C'est vrai. Le président Snow a beau me détester, le public du Capitole m'adore.
Nous retrouvons Effie, Haymitch, Portia et Peeta devant l'ascenseur. Peeta porte un smoking et des gants blancs. Le genre de tenue qu'on revêt pour son mariage, au Capitole.
Chez nous, les choses se font plus simplement. La future mariée se contente le plus souvent de louer une robe blanche déjà portée des centaines de fois. L'homme enfile des habits propres qui ne soient pas sa tenue de mineur. Les deux remplissent un formulaire à l'hôtel de justice et se voient attribuer une maison. Leurs familles et leurs amis se réunissent, autour d'un repas ou d'un gâteau pour ceux qui en ont les moyens. Puis on entonne un chant traditionnel pendant que le couple franchit le seuil de son nouveau loyer.
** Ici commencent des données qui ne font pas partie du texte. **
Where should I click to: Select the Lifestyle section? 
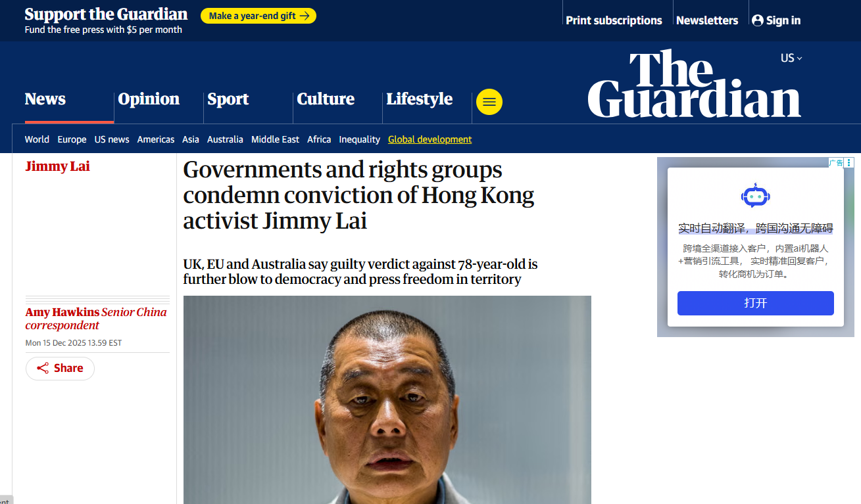click(420, 99)
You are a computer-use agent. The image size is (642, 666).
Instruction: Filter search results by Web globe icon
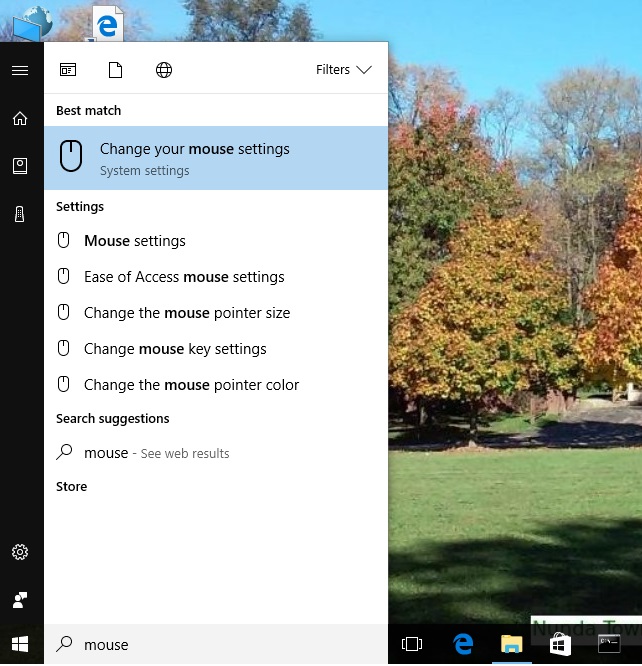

S'ensuit une petite cérémonie au cours de laquelle les époux allument leur premier feu, font griller un morceau de pain et se le partagent. Ça peut paraître vieux jeu, mais au district Douze on n'est pas vraiment mariés avant d'avoir partagé le pain grillé. Les autres tributs sont déjà réunis en coulisses et bavardent entre eux, mais en nous voyant arriver Peeta et moi ils se taisent brusquement. Je réalise qu'ils jettent tous des regards venimeux sur ma robe de mariée. Serait-ce de la jalousie ? À cause de la sympathie qu'elle pourrait me valoir auprès du public ?
Finnick brise le silence pour dire :
—Je n'arrive pas à croire que Cinna ait pu te faire ça.
—Il n'a pas eu le choix. C'est le président Snow qui l'a obligé, dis-je, sur la défensive.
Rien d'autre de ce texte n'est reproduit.